Input data:
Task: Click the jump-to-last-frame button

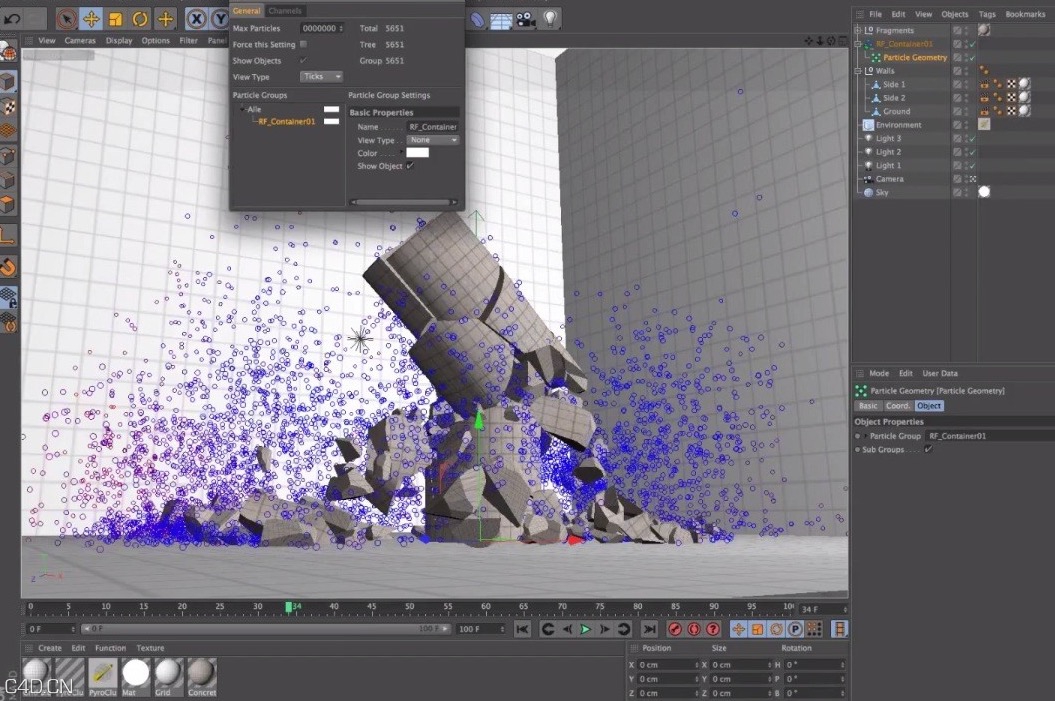Action: tap(649, 628)
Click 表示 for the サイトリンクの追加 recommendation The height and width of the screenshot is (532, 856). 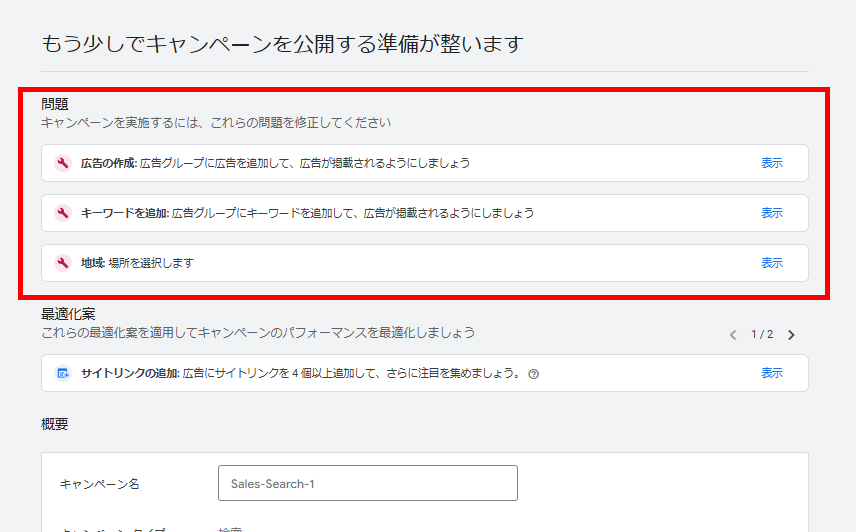(x=771, y=373)
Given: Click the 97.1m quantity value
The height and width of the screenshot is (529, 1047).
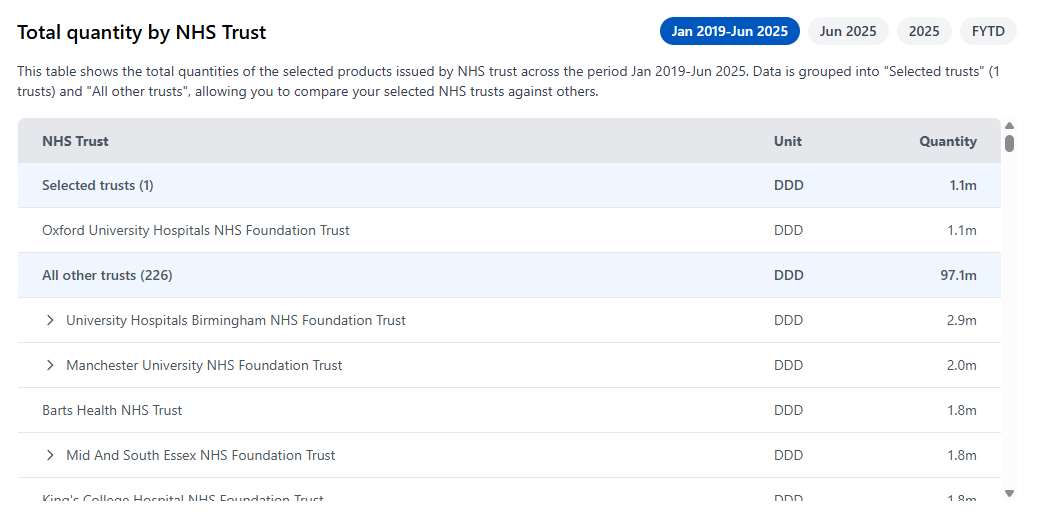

The request: Rewrite the records as a numbered list, starting at the line that contains "Given: Click the 97.1m quantity value" and continuing through the end of the records, with blank lines omitted and the pictures left out.

The completed task:
1. Given: Click the 97.1m quantity value
2. The height and width of the screenshot is (529, 1047).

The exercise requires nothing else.